Record set:
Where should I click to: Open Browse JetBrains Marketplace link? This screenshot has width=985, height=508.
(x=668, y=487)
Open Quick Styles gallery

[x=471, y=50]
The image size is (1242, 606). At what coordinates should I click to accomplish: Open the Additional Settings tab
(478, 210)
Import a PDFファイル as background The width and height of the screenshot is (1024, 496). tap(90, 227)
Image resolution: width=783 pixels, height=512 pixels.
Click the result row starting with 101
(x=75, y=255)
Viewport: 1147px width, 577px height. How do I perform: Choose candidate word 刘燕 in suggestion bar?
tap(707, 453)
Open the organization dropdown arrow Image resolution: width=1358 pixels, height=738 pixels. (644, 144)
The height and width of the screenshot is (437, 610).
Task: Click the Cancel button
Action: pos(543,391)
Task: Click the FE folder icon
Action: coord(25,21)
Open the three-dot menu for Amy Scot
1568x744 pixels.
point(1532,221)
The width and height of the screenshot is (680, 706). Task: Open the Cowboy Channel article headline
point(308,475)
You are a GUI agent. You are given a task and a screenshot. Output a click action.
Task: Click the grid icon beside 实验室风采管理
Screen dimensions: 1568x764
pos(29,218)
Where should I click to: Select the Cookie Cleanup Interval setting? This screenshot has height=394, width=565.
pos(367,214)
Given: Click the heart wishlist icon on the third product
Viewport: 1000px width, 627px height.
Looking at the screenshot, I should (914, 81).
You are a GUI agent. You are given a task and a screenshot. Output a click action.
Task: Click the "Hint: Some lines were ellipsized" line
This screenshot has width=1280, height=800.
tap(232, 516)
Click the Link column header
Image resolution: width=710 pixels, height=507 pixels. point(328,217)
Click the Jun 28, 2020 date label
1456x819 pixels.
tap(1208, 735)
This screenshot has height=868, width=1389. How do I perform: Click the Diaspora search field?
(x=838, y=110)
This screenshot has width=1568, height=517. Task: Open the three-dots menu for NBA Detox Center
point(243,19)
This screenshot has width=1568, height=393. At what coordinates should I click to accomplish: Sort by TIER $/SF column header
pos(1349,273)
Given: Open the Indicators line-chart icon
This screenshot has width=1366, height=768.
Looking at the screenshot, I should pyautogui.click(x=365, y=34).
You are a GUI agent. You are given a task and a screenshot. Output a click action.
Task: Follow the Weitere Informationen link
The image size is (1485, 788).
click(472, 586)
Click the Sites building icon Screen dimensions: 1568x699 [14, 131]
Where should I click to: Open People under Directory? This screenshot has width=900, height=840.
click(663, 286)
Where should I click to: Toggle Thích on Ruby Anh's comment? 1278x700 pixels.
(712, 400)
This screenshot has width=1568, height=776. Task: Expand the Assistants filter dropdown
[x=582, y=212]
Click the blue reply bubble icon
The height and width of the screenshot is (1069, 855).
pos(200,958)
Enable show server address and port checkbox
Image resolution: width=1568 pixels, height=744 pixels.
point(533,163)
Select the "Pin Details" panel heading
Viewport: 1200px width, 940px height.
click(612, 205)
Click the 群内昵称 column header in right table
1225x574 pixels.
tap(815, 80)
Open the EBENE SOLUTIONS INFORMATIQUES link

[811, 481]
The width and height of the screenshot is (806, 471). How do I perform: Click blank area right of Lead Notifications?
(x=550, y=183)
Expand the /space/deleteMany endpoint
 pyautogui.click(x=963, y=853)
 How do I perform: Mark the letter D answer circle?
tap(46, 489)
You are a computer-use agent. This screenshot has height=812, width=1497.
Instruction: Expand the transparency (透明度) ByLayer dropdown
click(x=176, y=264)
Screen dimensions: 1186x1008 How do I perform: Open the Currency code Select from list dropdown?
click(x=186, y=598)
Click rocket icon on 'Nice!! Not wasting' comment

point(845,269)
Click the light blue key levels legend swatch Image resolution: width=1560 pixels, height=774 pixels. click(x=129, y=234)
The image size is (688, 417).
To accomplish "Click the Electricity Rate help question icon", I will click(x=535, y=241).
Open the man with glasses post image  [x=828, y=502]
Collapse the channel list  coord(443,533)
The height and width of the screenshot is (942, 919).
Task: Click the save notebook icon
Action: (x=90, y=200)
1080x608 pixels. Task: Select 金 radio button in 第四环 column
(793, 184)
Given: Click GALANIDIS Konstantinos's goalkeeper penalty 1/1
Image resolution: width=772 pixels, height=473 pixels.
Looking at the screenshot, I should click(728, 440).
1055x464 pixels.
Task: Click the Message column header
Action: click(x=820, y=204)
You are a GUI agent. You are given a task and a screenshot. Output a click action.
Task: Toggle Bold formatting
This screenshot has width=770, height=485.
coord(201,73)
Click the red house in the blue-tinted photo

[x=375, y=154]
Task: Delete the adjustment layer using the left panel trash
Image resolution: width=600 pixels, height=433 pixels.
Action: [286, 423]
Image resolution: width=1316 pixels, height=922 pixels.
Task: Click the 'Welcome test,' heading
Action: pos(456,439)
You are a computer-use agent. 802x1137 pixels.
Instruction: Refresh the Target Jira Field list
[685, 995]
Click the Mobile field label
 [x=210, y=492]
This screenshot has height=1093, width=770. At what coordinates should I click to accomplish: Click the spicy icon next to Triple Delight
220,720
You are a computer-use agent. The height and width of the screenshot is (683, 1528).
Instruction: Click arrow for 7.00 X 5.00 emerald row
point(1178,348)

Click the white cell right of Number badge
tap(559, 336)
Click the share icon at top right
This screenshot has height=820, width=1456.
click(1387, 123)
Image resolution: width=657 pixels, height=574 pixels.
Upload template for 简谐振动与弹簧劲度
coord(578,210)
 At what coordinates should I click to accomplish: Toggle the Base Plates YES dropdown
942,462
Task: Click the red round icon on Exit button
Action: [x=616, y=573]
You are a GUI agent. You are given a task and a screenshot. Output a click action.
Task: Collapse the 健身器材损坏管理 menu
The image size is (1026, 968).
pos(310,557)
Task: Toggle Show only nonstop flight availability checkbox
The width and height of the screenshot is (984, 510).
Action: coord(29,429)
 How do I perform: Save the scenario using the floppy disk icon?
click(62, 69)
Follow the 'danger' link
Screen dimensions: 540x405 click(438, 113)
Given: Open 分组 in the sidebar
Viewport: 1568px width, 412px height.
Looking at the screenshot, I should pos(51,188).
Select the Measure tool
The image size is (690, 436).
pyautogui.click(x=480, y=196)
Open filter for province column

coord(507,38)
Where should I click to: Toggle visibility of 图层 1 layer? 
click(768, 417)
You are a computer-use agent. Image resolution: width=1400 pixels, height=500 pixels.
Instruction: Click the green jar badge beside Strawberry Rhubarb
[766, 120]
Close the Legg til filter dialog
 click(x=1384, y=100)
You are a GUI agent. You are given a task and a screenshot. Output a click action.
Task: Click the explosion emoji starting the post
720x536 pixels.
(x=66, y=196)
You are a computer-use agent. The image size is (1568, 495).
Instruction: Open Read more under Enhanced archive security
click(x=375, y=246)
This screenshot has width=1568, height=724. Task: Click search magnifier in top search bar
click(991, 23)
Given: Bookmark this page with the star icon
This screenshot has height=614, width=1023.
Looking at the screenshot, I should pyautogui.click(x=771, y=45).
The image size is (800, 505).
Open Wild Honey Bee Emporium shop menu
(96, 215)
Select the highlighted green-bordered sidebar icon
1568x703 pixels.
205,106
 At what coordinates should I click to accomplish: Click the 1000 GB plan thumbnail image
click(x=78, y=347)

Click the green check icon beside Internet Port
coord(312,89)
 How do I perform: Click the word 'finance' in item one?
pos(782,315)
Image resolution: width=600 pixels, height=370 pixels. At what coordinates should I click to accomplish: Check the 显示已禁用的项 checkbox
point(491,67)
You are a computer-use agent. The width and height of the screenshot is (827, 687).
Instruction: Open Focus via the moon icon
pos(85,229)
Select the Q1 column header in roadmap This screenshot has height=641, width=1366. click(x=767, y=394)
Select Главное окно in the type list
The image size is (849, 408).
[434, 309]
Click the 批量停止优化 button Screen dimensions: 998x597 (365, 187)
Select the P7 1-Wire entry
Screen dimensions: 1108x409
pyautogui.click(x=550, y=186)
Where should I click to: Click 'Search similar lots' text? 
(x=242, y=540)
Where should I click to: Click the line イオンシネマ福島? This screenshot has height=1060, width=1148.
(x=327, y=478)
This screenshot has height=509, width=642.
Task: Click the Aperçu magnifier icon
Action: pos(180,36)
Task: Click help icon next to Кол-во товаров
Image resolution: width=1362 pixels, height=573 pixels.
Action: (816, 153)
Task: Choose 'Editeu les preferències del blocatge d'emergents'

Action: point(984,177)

What to do: Taking the entries above, write out exactly each line from the one holding "Open the EBENE SOLUTIONS INFORMATIQUES link" to the one holding "Open the man", both included, and stop there.

Solution below:
Open the EBENE SOLUTIONS INFORMATIQUES link

[811, 481]
The width and height of the screenshot is (806, 471). How do I perform: Click blank area right of Lead Notifications?
(x=550, y=183)
Expand the /space/deleteMany endpoint
 pyautogui.click(x=963, y=853)
 How do I perform: Mark the letter D answer circle?
tap(46, 489)
You are a computer-use agent. This screenshot has height=812, width=1497.
Instruction: Expand the transparency (透明度) ByLayer dropdown
click(x=176, y=264)
Screen dimensions: 1186x1008 How do I perform: Open the Currency code Select from list dropdown?
click(x=186, y=598)
Click rocket icon on 'Nice!! Not wasting' comment

point(845,269)
Click the light blue key levels legend swatch Image resolution: width=1560 pixels, height=774 pixels. click(x=129, y=234)
The image size is (688, 417).
To accomplish "Click the Electricity Rate help question icon", I will click(x=535, y=241).
Open the man with glasses post image  [x=828, y=502]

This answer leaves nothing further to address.